Wednesday, August 26, 2020

Prince Henry the Navigator

Prince Henry the Navigator (1394-1460) was the third son of King John I and Queen Philippa of Portugal. He gained military renown when the Portuguese captured Ceuta from the Moors in 1415 and, as a fervent Christian, was an ardent crusader against Islam. Henry became fascinated with Africa, a continent about which the Portuguese knew little. He developed a desire to learn about the Muslims who lived there, primarily in hopes of conquering them.

However, some of the military campaigns he was later involved in were less successful.

Although he was called Prince Henry the Navigator by the English, Prince Henry never actually sailed on any of the voyages of discovery he sponsored. Instead, Prince Henry established a school for the study of the arts of navigation, mapmaking, and shipbuilding.

This would allow sailors to better guide their ships and to come up with new ship designs. His determination to expand Portuguese trade and territory elsewhere, under the guise of spreading Christianity amongst the heathen, was successful.His goal was to find a route to the rich spice trade of the Indies and to explore the west coast of Africa. Henry directed a grand imperial scheme, dispatching his mariners into the unknown waters of the African coast and the islands of the Atlantic.

Under his direction, a new and lighter ship was developed, the caravel, which would allow sea captains to sail further and faster.

Henry  set up an intelligence service to coordinate every scrap. of information he could glean from caravan traders, pilots, and Jewish and Moslem travelers from across North Africa. The first voyages under Prince Henry's sponsorship began the year after the 1415 victory at Ceuta.

During the two-year period from 1444 to 1446, Prince Henry intensified the exploration of Africa, sending between 30 and 40 of his ships on missions.

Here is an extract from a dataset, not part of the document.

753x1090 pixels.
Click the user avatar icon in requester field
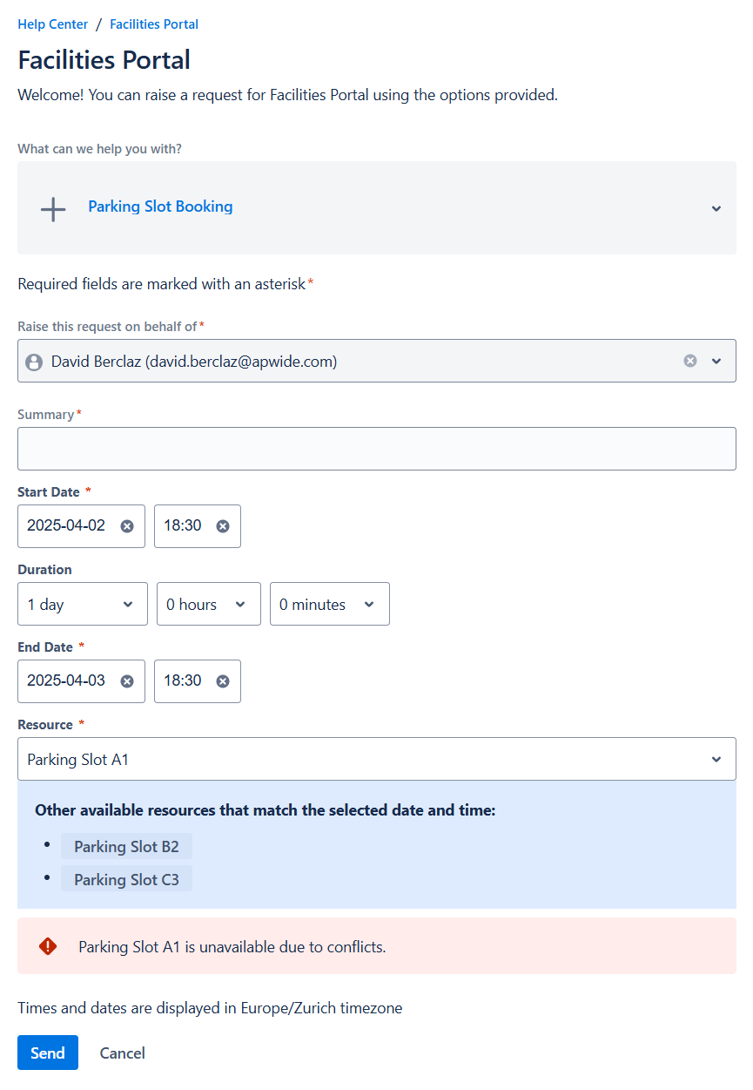point(34,362)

The last voyage sponsored by Prince Henry sailed over 1,500 miles down the African coast. Although he never sailed on the expeditions, the voyages that he paid for in the mid-1400s helped launch Portugal into the front of the race to find a sea route to the Indies. He laid the foundations for the later 1497–1499 voyage of Vasco da Gama to India and the growth of a global commercial empire that would eventually stretch from India and Malaysia in the east to Brazil in the west.

Before Henry's time, any sustained capacity to conduct deep-sea ailing was several thousands of years in the past, a part of earlier, more technologically primitive, seagoing cultures. After Henry, ocean navigation became a branch of science, a perfected, transmissible technology of universal potential.